> **PROBLEM DESCRIPTION**
Replace every "coordinates" with "location" in the data below and write out the lines again with nothing else changed. Leave out the pictures.

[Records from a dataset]
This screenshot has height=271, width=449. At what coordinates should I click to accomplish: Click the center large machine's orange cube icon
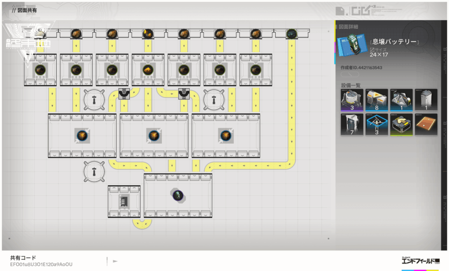coord(153,136)
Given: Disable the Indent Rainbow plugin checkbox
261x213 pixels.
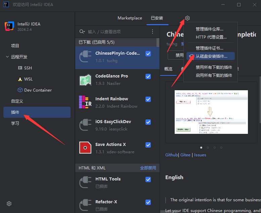Looking at the screenshot, I should [148, 99].
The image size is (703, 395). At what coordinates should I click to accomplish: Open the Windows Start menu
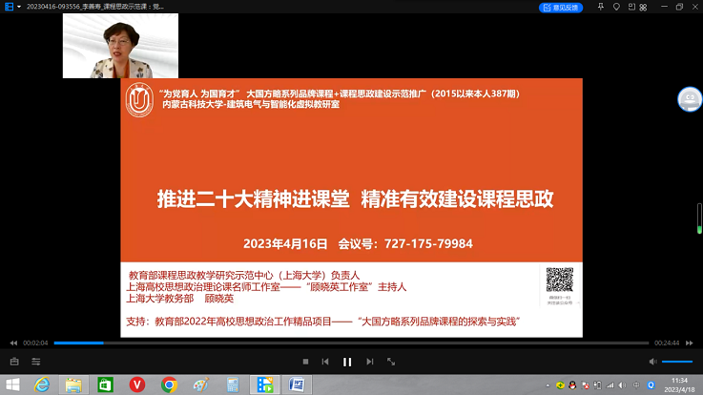click(x=11, y=385)
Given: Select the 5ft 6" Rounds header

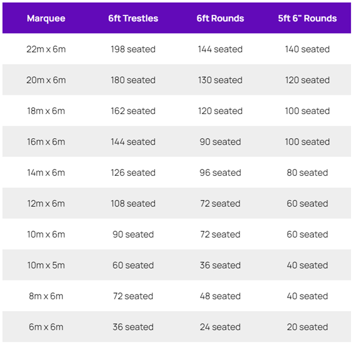Looking at the screenshot, I should click(308, 18).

> **SOLVED PROBLEM**
This screenshot has height=271, width=449. At what location should I click to accomplish: Click the center large machine's orange cube icon
coord(153,136)
Given: Disable the Indent Rainbow plugin checkbox
261x213 pixels.
Looking at the screenshot, I should [148, 99].
The image size is (703, 395). At what location should I click to accomplish: Open the Windows Start menu
click(x=11, y=385)
Given: Select the 5ft 6" Rounds header

Looking at the screenshot, I should click(308, 18).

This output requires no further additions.